Atorvastatin: When atorvastatin 40 mg and lixisenatide 20 mcg were coadministered in the morning for 6 days, atorvastatin Cmax was decreased by 31% and Tmax was delayed by 3.25 hours, but AUC was not affected. When atorvastatin was administered in the evening and lixisenatide in the morning, the AUC and Cmax of atorvastatin were increased by 27% and 66%, respectively, but there was no change in Tmax. Based on these results, no dose adjustment for atorvastatin is required; however, some authorities recommend that atorvastatin be administered at least 1 hour before lixisenatide.

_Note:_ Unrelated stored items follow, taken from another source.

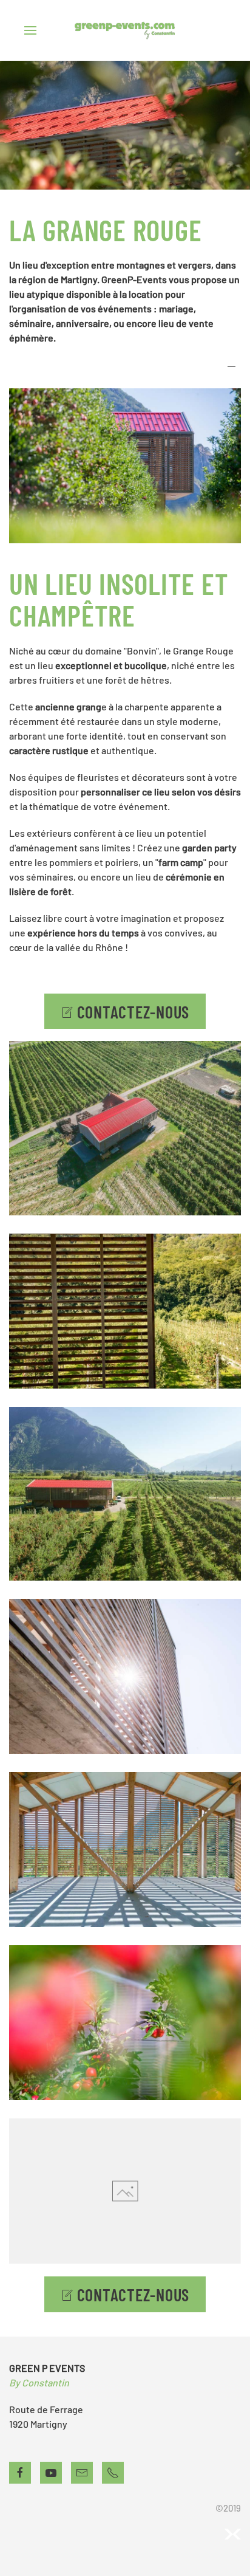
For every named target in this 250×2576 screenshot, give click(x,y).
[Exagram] (232, 2532)
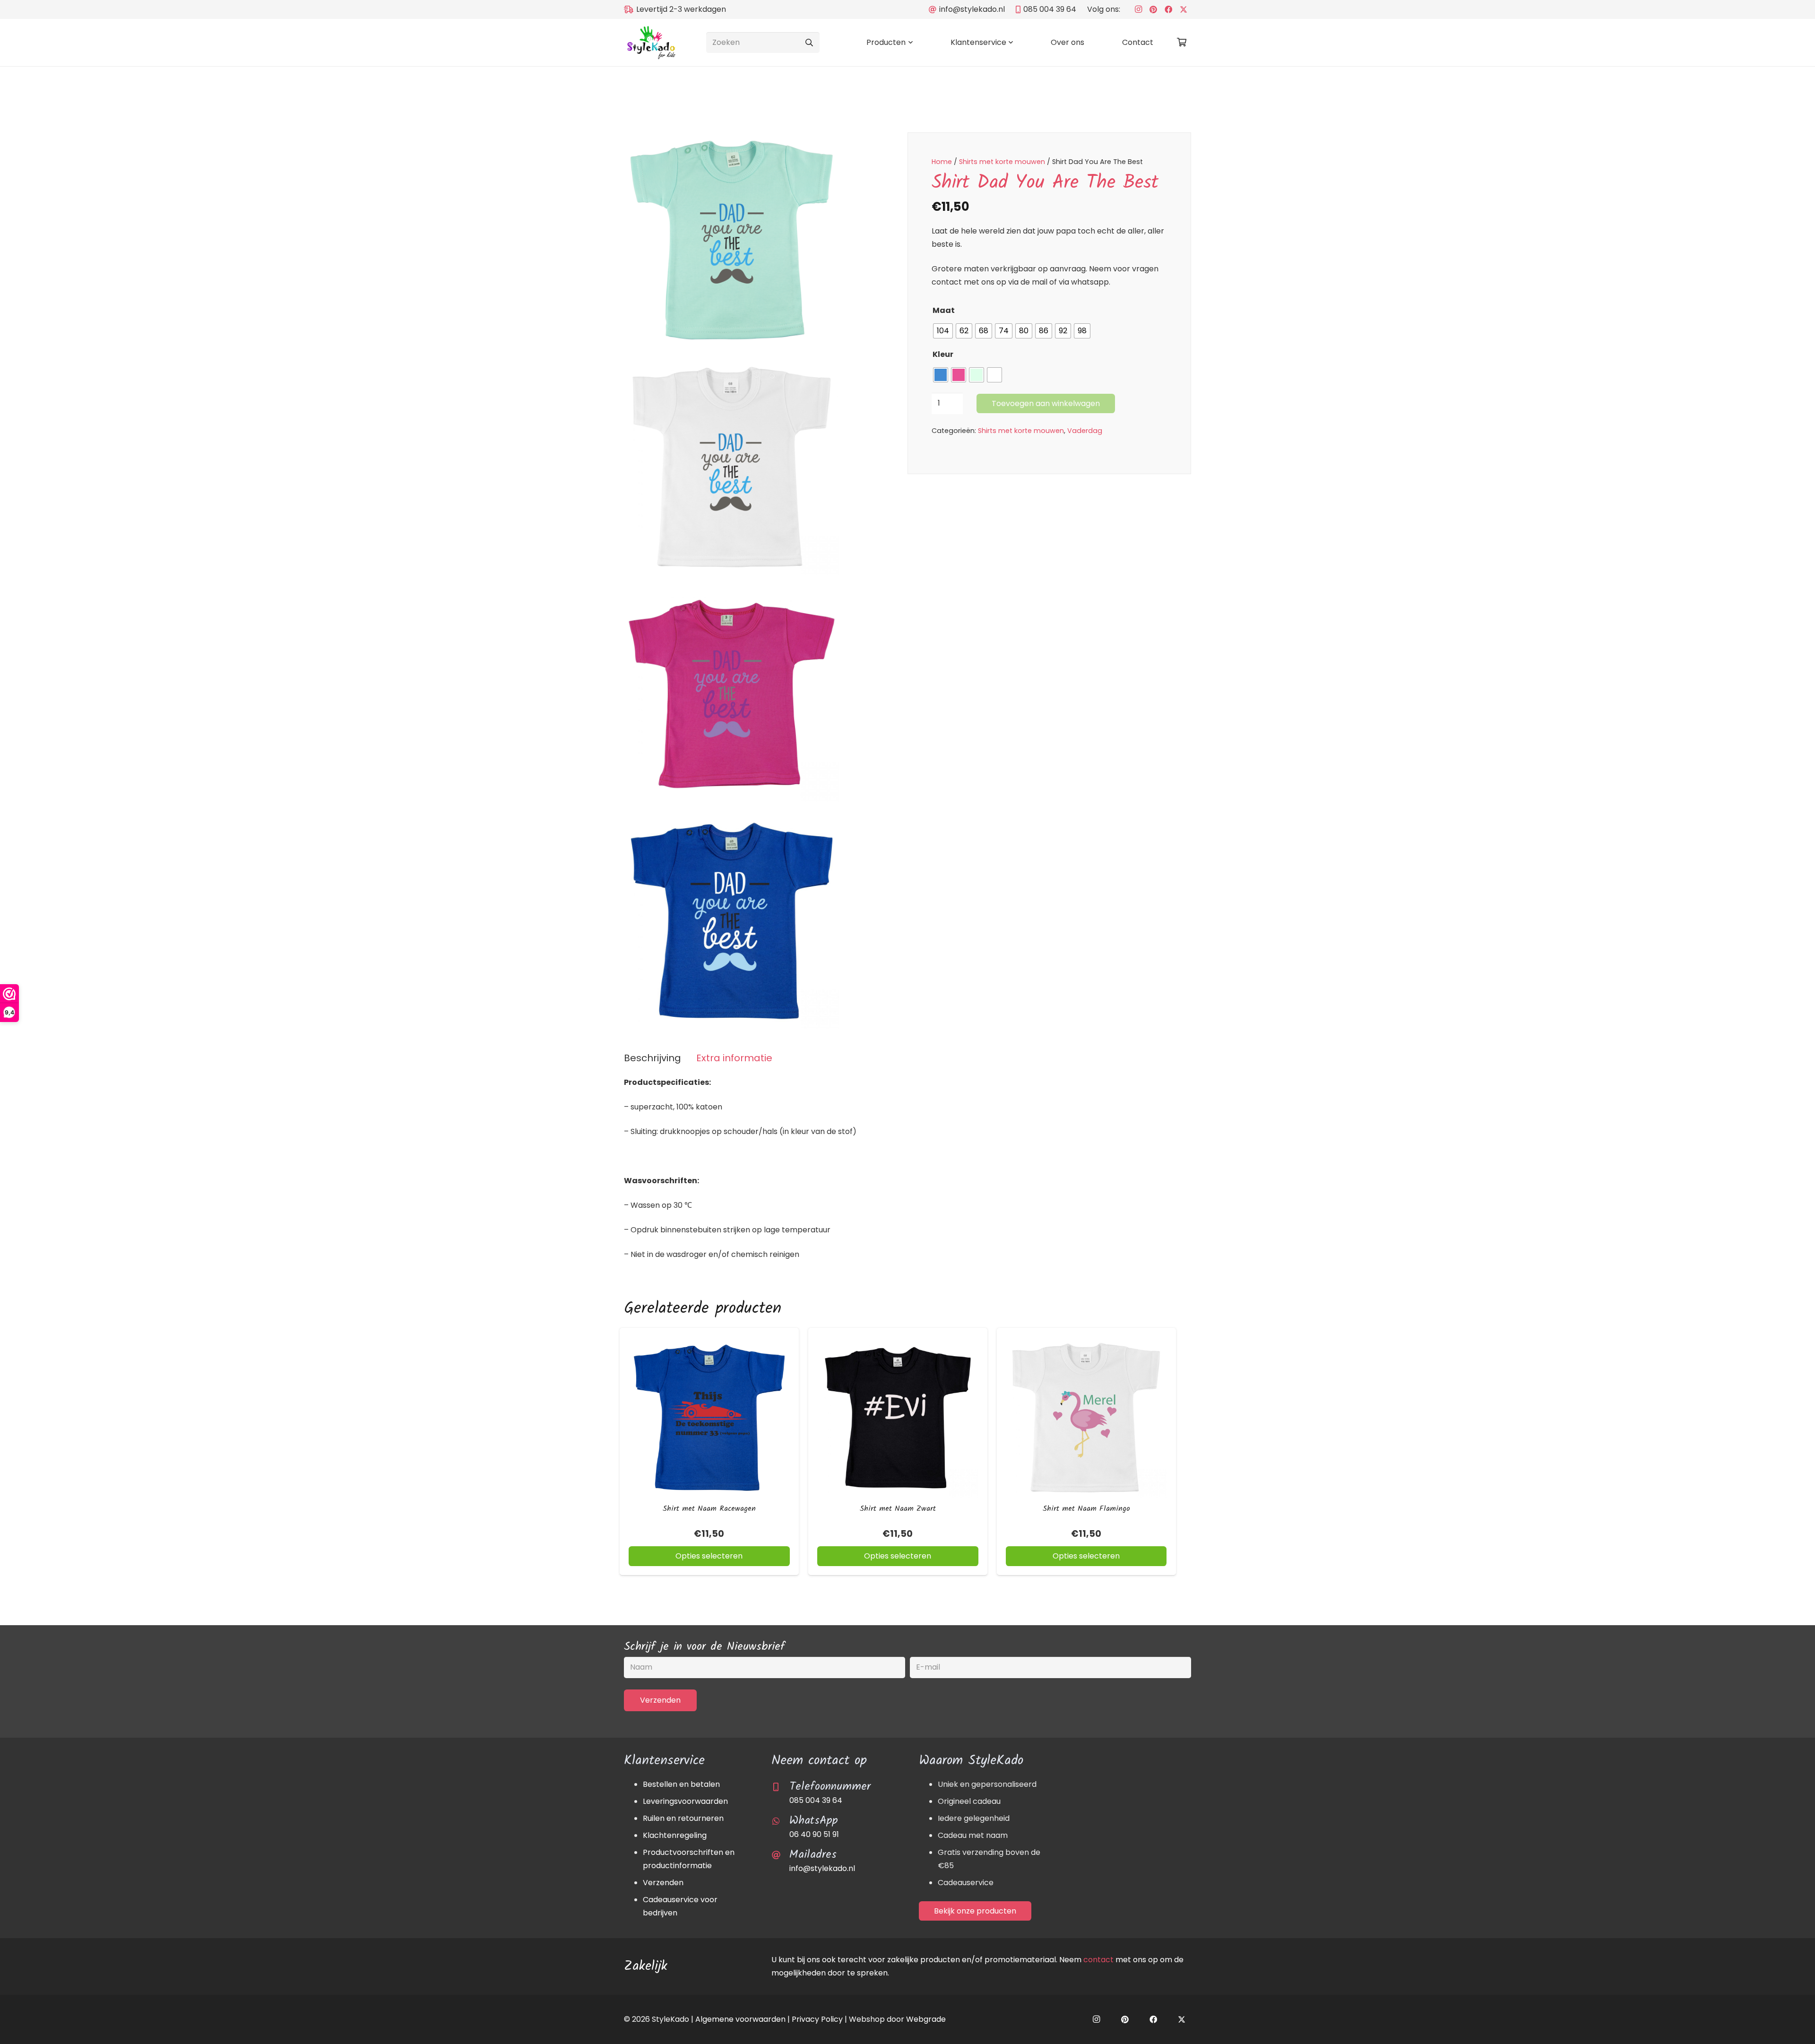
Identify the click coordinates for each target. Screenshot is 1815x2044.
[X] (1183, 9)
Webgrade (926, 2019)
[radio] (942, 331)
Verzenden (663, 1882)
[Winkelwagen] (1181, 42)
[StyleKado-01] (651, 42)
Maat (944, 310)
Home (942, 161)
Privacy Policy (817, 2019)
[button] (909, 42)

Warfarin: When warfarin 25 mg was coadministered with repeated dosing of lixisenatide 20 mcg, warfarin Cmax was decreased by 19% and Tmax was delayed by 7 hours, but there were no effects on AUC or International Normalized Ratio (INR). Based on these results, no dose adjustment for warfarin is required; however, closer monitoring of INR may be appropriate following initiation or discontinuation of lixisenatide treatment.

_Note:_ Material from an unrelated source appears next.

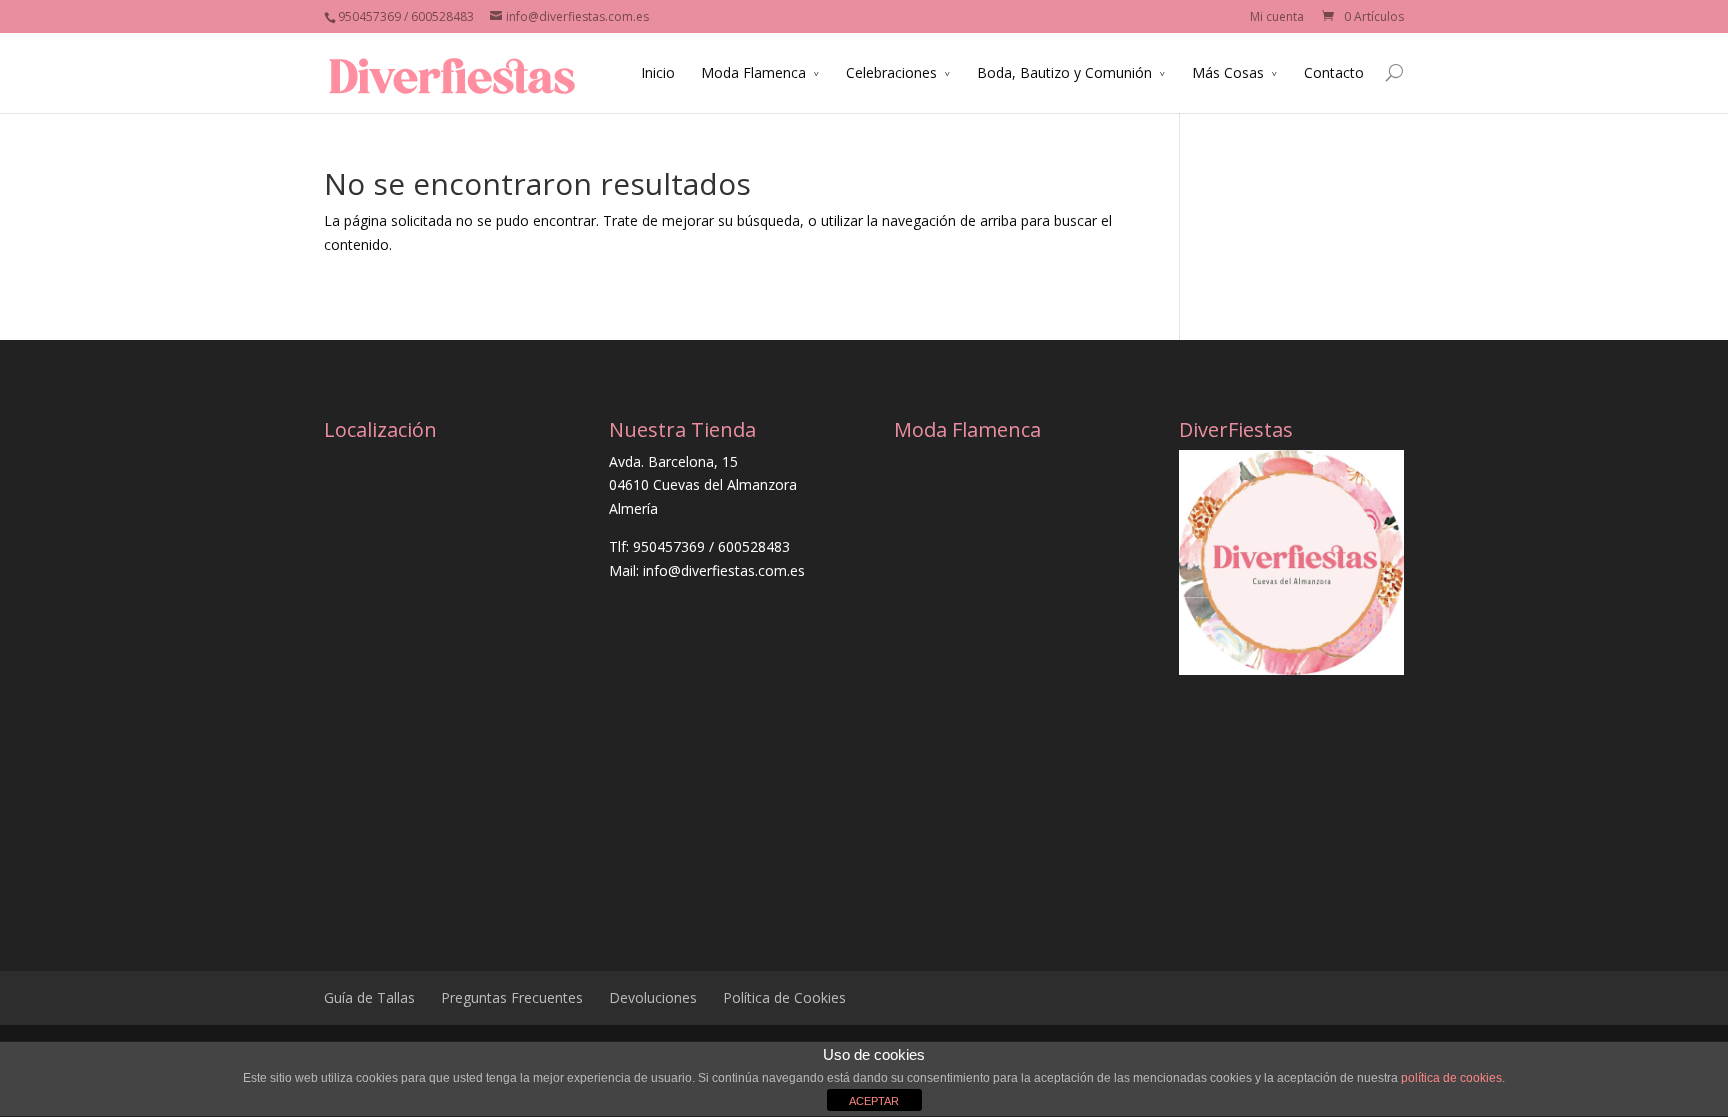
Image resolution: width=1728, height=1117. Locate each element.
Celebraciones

Digoxin: When digoxin 0.25 mg and lixisenatide 20 mcg were coadministered at steady state, digoxin Cmax was decreased by 26% and Tmax was delayed by 1.5 hours, but AUC was not affected. Based on these results, no dose adjustment for digoxin is required.

Ramipril: When ramipril 5 mg and lixisenatide 20 mcg were coadministered for 6 days, ramipril Cmax was decreased by 63% and AUC was increased by 21%, while Cmax and AUC of the active metabolite (ramiprilat) were not affected. The Tmax values of ramipril and ramiprilat were delayed by approximately 2.5 hours. Based on these results, no dose adjustment for ramipril is required.

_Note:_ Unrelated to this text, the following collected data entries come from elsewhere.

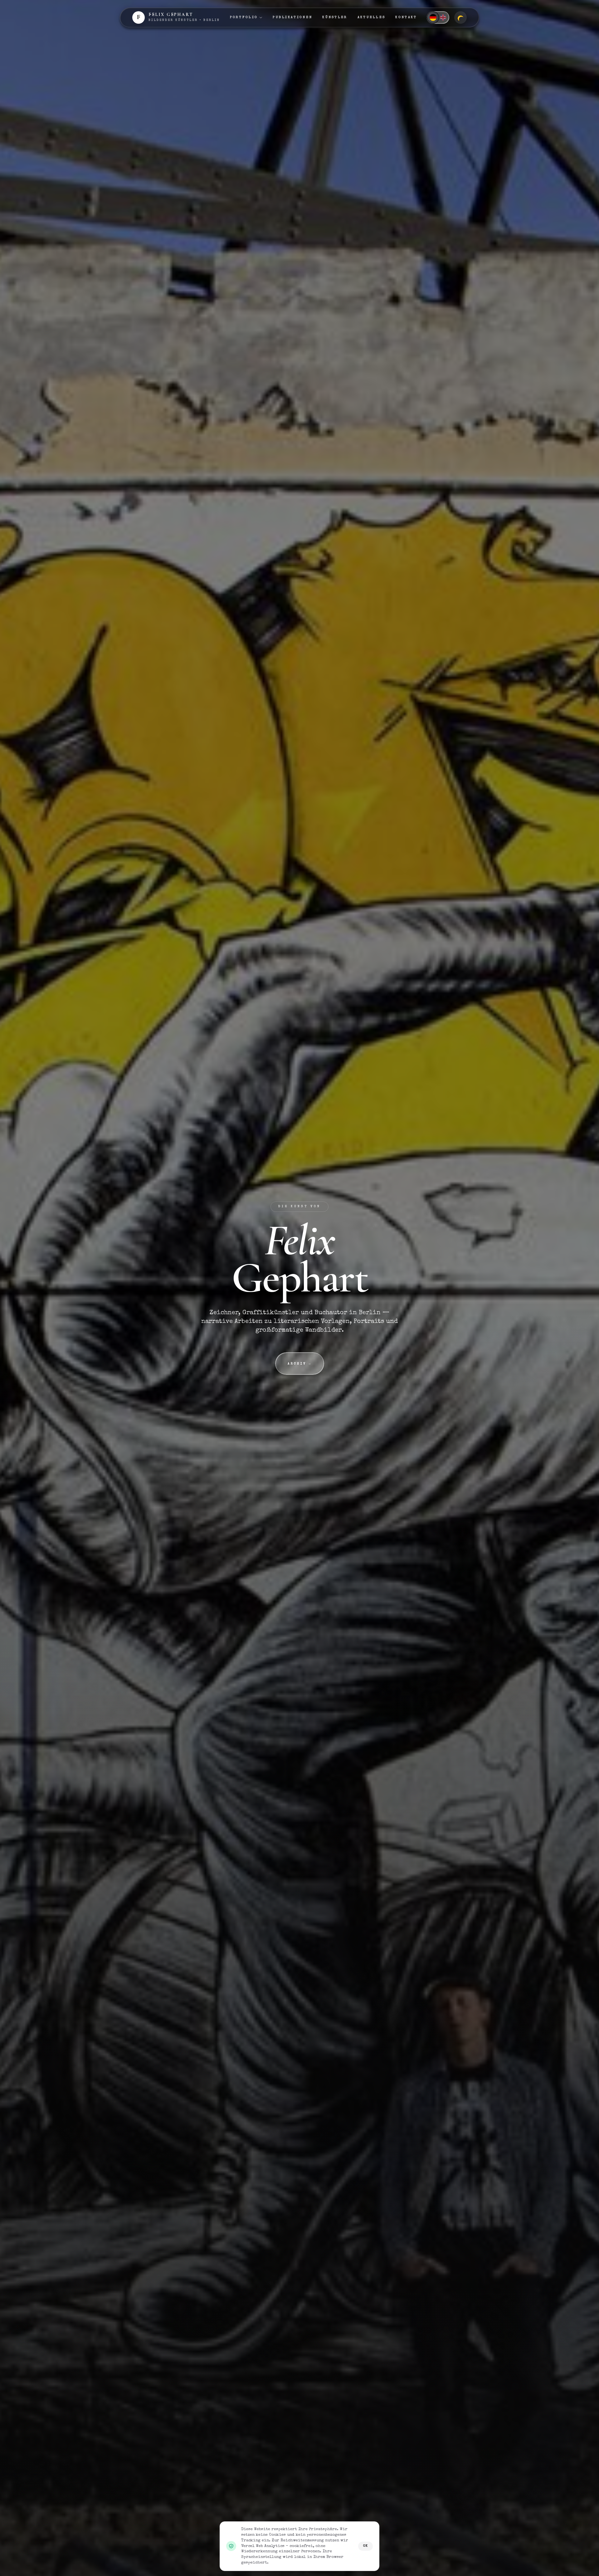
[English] (443, 17)
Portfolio (244, 17)
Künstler (334, 17)
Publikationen (292, 17)
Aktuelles (372, 17)
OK (365, 2546)
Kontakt (406, 17)
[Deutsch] (432, 17)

MANAGEMENT: Caution is advised during concomitant use of lixisenatide with oral medications that have a narrow therapeutic index or that require careful clinical monitoring. These medications should be administered on a consistent schedule relative to lixisenatide, and blood levels and/or pharmacologic effects should be closely monitored. In addition, if they are to be administered with food, patients should be advised to take them with a meal or snack when lixisenatide is not administered. Oral medications that are particularly dependent on threshold concentrations for efficacy, such as antibiotics, or medications for which a delay in effect is undesirable, such as acetaminophen, should be administered at least 1 hour before lixisenatide. Gastro-resistant formulations containing substances sensitive to stomach degradation should be administered 1 hour before or 4 hours after lixisenatide. Patients taking oral contraceptives should be advised to take them at least 1 hour before or 11 hours after lixisenatide.